[Job 1]: Please list the measures that the gun law passage says gun control supporters would focus on if they were serious.
[Job 2]: In the gun law passage, what restrictions does the writer expect the right to carry to be subject to?

[Document text]:
--------------------------------------------------

If congress were to pass a law saying that people must get licensed and register their firearms, I am almost positive that the law would be constitutional.

I don’t think congress could limit the NUMBER of guns. After all after the first one or two, how does the 8th 9th or 10th gun make that person any more dangerous?

Congress can probably limit the type of gun that can be owned but it probably cannot be as restrictive as California has been.

The right to carry hasn’t been established but I am confident that it will (subject to restrictions on private and government property)

There is a credibility trust and frankly the burden is on the gun control side to close that gap and try to find common ground. Instead, they insult gun owners and argue from ignorance. If they were really interested in reducing deaths they would not be proposing the sort of shit they are proposing. They are proposing things with a view towards banning guns altogether so the gun owners don’t trust them.

If the gun control folks were serious, they would focus almost exclusively on background checks, licensing, registration and maaaaybe magazine limits. They should also be ready to give a few things like a national carry permit and uniform gun laws across the nation (i.e. getting rid of all state and local gun laws in exchange for the licensing and registration).

--------------------------------------------------

[Dataset]:

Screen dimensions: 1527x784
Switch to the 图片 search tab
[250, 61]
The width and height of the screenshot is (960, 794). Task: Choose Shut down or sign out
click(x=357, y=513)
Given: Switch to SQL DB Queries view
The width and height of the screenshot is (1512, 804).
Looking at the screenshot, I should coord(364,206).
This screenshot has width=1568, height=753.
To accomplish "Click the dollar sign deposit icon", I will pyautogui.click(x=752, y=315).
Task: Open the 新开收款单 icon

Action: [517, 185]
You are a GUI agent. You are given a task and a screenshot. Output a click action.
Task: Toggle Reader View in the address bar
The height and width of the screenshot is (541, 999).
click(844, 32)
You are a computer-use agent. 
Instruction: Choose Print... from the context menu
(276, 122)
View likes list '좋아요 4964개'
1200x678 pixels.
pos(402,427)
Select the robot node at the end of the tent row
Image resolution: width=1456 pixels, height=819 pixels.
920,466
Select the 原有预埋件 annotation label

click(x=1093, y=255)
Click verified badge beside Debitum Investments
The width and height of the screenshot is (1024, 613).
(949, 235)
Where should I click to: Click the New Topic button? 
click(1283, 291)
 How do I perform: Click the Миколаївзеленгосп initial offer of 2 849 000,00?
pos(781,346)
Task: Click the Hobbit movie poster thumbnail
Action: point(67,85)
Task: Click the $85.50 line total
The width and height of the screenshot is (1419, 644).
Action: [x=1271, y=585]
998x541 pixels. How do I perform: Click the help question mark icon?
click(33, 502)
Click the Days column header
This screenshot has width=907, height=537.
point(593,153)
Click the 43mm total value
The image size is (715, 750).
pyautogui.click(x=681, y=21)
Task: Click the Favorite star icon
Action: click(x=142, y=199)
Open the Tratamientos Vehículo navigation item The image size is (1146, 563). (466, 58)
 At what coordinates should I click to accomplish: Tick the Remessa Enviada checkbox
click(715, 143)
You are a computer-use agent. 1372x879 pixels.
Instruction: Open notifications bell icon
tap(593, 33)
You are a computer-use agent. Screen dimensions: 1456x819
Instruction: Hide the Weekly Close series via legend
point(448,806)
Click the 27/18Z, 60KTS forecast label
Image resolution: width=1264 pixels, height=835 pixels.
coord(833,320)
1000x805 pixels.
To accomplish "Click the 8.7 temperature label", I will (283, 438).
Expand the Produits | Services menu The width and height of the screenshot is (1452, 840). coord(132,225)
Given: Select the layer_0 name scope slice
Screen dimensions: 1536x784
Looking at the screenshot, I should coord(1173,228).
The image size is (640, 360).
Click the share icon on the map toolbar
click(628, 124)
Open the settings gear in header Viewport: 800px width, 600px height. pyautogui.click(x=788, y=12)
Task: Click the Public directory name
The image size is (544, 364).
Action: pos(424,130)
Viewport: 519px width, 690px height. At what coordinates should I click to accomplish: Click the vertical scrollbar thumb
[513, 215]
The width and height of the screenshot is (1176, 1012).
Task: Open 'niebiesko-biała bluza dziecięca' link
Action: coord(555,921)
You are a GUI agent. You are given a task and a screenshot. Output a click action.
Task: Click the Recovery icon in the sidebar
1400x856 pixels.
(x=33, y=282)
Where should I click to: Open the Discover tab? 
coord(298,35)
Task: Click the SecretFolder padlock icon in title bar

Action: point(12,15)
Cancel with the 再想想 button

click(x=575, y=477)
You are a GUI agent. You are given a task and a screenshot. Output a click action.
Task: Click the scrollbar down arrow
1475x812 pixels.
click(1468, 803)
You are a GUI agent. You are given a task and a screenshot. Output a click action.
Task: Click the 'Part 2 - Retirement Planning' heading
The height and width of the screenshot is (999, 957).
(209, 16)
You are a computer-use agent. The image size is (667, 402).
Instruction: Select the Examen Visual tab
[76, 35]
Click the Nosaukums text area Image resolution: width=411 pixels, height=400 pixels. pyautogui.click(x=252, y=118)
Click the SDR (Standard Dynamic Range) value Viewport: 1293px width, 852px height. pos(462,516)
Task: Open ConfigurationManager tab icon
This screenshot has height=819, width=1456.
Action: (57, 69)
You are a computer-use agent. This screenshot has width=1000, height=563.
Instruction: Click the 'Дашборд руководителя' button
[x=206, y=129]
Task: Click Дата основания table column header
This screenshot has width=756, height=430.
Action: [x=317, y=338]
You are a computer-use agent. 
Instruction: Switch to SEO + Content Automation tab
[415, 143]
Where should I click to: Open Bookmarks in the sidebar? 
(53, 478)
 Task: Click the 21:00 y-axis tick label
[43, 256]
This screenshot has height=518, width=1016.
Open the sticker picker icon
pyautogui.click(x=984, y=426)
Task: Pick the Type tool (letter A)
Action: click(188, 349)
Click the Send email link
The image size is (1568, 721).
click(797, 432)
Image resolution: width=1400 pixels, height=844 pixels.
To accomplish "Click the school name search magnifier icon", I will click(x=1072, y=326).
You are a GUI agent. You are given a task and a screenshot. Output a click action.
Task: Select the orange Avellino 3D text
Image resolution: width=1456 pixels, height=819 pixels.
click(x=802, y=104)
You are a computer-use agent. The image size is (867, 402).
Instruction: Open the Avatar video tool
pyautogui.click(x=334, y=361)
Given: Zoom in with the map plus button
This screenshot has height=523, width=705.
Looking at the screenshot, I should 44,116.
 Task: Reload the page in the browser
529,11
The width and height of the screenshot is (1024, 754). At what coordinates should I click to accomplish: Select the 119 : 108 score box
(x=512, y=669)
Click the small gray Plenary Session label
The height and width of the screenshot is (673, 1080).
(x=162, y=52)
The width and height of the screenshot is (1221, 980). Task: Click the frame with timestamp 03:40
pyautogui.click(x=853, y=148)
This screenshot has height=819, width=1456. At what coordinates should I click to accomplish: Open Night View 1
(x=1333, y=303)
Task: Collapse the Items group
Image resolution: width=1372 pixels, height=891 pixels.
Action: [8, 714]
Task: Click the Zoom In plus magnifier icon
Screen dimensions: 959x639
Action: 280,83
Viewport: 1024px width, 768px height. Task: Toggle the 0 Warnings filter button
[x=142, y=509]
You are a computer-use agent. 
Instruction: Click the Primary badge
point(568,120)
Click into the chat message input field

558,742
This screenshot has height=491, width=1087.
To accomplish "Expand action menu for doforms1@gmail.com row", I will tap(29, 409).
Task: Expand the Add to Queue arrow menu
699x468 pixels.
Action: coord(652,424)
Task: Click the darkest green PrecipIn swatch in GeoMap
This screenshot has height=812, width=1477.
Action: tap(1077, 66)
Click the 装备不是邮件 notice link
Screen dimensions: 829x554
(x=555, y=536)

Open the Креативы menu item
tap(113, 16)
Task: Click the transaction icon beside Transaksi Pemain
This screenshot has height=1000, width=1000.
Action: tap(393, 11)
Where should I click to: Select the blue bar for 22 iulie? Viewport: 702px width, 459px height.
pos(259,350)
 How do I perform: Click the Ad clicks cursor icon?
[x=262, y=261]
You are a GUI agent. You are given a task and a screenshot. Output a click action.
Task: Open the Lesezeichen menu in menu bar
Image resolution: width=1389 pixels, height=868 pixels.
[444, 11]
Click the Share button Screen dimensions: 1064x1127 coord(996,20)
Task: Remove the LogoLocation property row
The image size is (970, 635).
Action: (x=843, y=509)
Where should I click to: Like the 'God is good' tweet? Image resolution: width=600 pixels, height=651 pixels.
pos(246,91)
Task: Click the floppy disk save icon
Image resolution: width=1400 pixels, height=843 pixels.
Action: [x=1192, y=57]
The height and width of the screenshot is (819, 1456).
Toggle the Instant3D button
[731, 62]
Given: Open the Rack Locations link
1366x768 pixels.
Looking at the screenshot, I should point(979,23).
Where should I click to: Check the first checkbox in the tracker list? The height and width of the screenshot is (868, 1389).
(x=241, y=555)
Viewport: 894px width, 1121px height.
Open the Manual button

--------------------------------------------------

[Full solution 1]: Background checks, licensing, registration, and possibly magazine limits.

[Full solution 2]: Restrictions on private and government property.